Non. La réponse du rendement dépend de chaque champ. La VRA a le plus de chances d’augmenter le rendement lorsqu’elle corrige un véritable facteur limitant, comme une carence en éléments nutritifs, un pH bas ou un mauvais état du sol. Dans d’autres cas, le principal bénéfice peut être une réduction du gaspillage ou une meilleure gestion des sols à long terme.

Pourquoi la correction du pH est-elle importante pour l’économie de la VRA ?

pH : influence la disponibilité des éléments nutritifs, la croissance racinaire et la capacité de la culture à utiliser l’engrais. Corriger les zones à pH bas peut améliorer l’efficacité des autres éléments nutritifs. Cela fait de la chaux à dose variable l’un des cas d’usage économiques les plus solides pour la cartographie des sols haute résolution.

Pourquoi la résolution des cartes de sol est-elle importante ?
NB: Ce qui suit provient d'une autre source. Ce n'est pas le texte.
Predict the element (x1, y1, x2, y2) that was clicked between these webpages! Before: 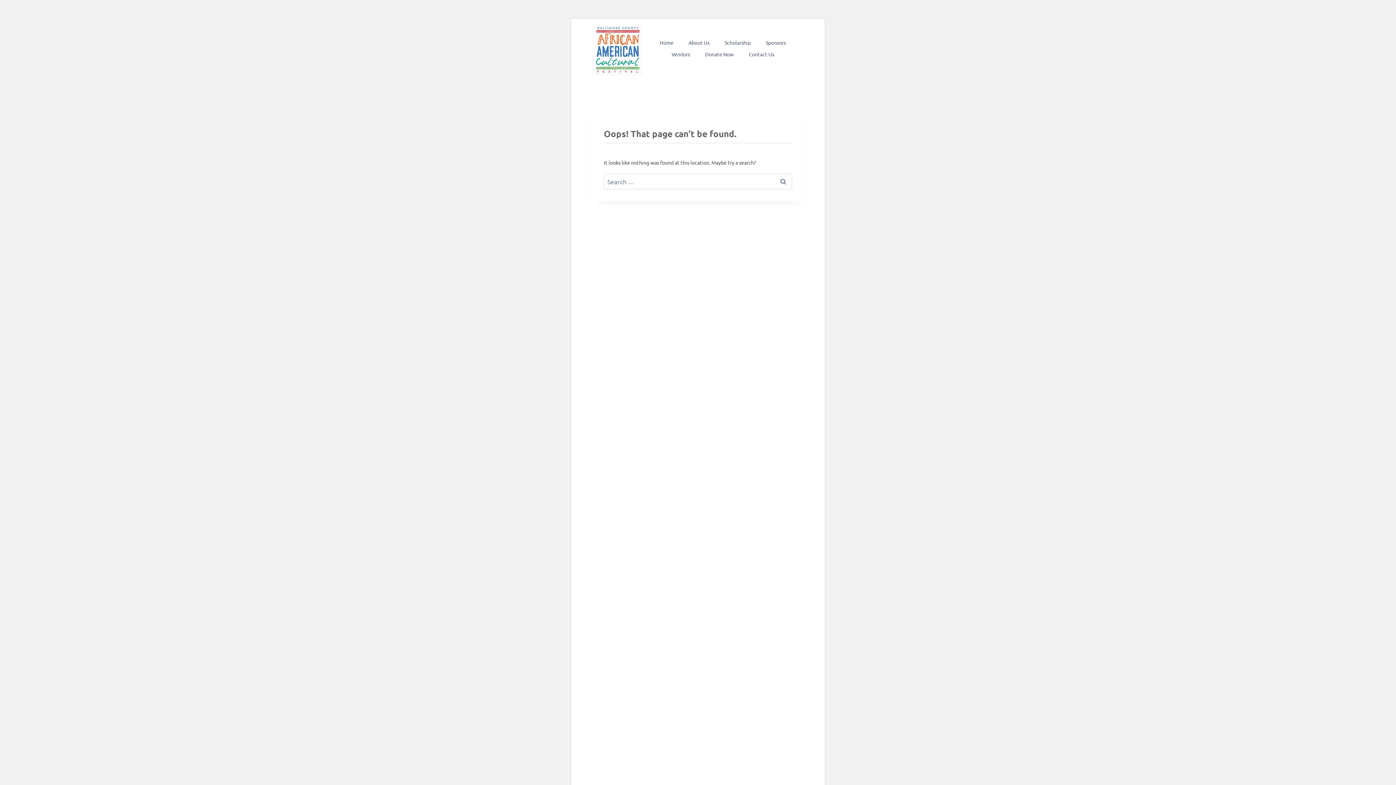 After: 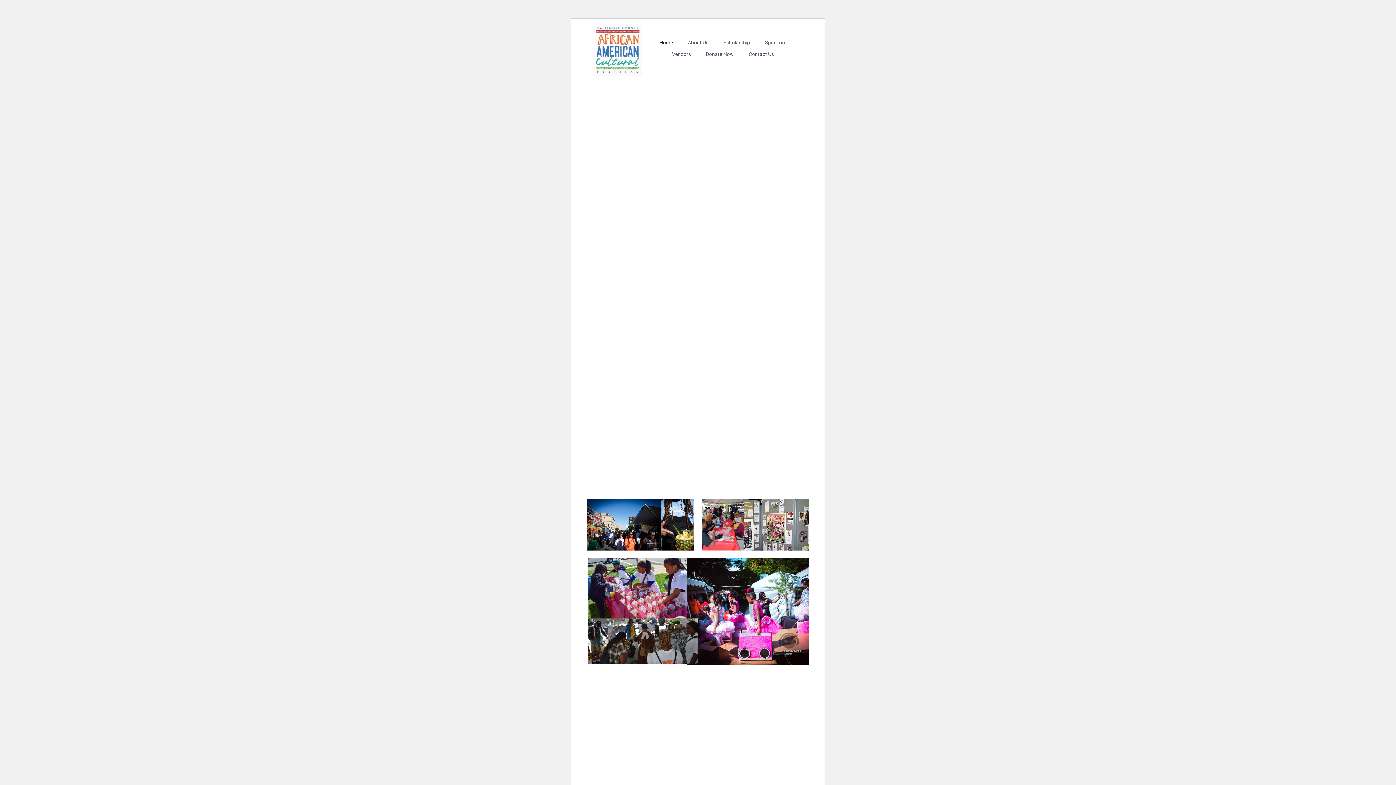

Une préconisation VRA ne vaut que par la carte qui la sous-tend. Un échantillonnage en grille grossier peut manquer des limites de sol importantes. Une détection des sols à plus haute résolution peut améliorer la définition des zones et réduire le risque d’appliquer la mauvaise dose au mauvais endroit.

Le scan des sols haute résolution a-t-il démontré une amélioration du ROI de la VRA ?

La logique générale est solide : de meilleures cartes de sol devraient soutenir une meilleure définition des zones et de meilleures préconisations. Cependant, le ROI dépend toujours de la variabilité du champ, de la réponse de la culture, des prix des intrants et de l’exécution. Le scan haute résolution doit être évalué avec des résultats au niveau du champ et des zones.


Conclusion

L’économie de la fertilisation à dose variable ne repose pas sur un pourcentage d’économie universel.

La vraie valeur vient de l’adéquation entre l’intrant et l’état du champ :

  • Réduire l’engrais là où la probabilité de réponse est faible.
  • Augmenter l’engrais là où une carence limite le rendement.
  • Appliquer de la chaux là où une correction du pH est nécessaire.
  • Éviter la chaux là où le pH est déjà adéquat.
  • Utiliser le rendement, le NDVI, la météo et les données opérationnelles pour valider le résultat.

L’argument le plus solide en faveur de la VRA n’est pas simplement « utiliser moins d’engrais ». C’est : utiliser le bon intrant, à la bonne dose, dans la bonne zone, là où le retour attendu justifie le coût.

La recherche traditionnelle sur la VRA s’est souvent appuyée sur l’échantillonnage en grille ou par zone. Cette recherche soutient la logique de la gestion localisée, mais elle montre aussi pourquoi la qualité des cartes compte. Avec un scan des sols à plus haute résolution et une aide à la décision fondée sur l’IA, les exploitations peuvent dépasser les moyennes générales à l’échelle du champ et construire des préconisations plus précises et économiquement fondées.

C’est là que la fertilisation à dose variable devient plus qu’une fonctionnalité technologique. Elle devient un outil pratique de ROI.